*** Opening of Exercise materials ***

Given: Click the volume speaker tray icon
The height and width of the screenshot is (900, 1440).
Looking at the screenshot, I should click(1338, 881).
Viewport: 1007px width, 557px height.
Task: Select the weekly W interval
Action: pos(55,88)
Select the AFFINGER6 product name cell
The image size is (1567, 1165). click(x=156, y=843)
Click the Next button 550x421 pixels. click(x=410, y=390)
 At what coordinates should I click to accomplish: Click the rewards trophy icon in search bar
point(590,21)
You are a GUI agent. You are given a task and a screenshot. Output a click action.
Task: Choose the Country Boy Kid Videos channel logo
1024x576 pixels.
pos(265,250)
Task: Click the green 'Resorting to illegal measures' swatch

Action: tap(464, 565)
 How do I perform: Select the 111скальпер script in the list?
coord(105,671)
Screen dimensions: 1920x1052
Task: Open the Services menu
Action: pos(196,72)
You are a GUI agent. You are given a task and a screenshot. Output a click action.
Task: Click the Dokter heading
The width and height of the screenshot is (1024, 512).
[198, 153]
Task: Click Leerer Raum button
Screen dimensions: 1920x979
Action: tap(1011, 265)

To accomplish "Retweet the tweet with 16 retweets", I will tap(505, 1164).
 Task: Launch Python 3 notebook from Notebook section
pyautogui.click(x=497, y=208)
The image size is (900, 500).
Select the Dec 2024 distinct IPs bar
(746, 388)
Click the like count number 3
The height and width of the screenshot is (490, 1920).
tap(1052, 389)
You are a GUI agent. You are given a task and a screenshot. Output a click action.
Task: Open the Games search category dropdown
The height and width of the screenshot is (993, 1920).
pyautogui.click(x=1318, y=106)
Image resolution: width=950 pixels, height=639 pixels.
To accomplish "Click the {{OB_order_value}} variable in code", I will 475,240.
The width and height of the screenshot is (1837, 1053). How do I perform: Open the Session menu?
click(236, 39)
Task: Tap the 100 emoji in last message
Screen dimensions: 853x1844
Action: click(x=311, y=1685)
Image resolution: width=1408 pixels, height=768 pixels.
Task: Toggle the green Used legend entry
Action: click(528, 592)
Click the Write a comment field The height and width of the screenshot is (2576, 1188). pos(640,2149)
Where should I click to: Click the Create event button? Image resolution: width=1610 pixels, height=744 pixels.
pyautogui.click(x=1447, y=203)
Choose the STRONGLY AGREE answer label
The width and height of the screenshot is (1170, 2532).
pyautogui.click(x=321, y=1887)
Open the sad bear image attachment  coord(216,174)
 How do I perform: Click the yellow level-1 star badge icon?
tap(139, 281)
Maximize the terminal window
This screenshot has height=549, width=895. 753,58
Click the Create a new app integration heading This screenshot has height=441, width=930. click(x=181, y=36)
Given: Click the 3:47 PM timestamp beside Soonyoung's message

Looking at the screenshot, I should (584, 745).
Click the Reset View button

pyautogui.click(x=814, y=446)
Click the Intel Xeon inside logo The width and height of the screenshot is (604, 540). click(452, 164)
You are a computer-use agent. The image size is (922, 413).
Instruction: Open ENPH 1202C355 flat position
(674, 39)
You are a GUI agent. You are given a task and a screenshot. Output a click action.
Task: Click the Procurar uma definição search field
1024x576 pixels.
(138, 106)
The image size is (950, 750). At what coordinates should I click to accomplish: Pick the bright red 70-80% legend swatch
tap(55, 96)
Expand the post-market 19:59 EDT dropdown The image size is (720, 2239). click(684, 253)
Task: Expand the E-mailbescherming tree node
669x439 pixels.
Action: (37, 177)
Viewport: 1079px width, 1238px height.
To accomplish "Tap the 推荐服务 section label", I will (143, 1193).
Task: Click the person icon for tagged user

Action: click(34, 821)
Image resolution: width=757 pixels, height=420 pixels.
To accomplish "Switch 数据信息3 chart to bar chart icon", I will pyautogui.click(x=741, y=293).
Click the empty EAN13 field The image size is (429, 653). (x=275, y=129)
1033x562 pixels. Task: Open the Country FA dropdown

*** Close of Exercise materials ***

**Problem details:**
Copy out, word for word, the part of the entries above that begins at the line with "Viewport: 1079px width, 1238px height." and ends at the line with "Image resolution: width=757", including both.

**Response to the exercise:**
Viewport: 1079px width, 1238px height.
To accomplish "Tap the 推荐服务 section label", I will (143, 1193).
Task: Click the person icon for tagged user

Action: click(34, 821)
Image resolution: width=757 pixels, height=420 pixels.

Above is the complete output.